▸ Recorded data
------------------------

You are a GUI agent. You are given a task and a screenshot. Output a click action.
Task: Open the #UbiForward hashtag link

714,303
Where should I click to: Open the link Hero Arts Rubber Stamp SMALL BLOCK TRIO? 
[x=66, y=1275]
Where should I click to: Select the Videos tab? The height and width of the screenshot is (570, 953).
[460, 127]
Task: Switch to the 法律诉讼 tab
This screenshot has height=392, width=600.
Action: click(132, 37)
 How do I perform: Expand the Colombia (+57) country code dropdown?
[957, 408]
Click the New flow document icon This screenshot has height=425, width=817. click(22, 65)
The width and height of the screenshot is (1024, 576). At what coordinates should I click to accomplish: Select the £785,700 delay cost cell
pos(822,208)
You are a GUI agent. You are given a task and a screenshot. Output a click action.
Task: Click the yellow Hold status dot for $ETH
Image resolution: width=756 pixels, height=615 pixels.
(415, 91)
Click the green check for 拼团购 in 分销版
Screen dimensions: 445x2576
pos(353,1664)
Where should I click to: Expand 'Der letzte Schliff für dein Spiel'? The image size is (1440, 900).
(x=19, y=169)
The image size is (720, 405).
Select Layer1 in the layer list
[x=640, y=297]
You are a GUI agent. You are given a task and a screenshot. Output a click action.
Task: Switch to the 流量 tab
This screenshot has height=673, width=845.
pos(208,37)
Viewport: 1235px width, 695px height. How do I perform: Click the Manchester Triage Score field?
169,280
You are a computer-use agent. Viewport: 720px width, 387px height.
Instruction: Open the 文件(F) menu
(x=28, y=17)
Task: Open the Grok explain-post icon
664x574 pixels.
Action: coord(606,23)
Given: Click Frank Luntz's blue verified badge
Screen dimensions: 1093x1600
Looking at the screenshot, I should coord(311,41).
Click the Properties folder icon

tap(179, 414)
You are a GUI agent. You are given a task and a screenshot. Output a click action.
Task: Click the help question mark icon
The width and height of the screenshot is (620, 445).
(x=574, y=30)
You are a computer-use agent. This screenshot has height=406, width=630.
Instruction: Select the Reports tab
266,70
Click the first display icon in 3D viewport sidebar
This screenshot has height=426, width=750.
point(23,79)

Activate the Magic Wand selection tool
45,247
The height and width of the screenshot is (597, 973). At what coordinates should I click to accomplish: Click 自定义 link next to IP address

------------------------

▸ What you need to do
What is the number of lines in the data above that contain the word "computer"? Report the figure only.

▸ Exercise answer
2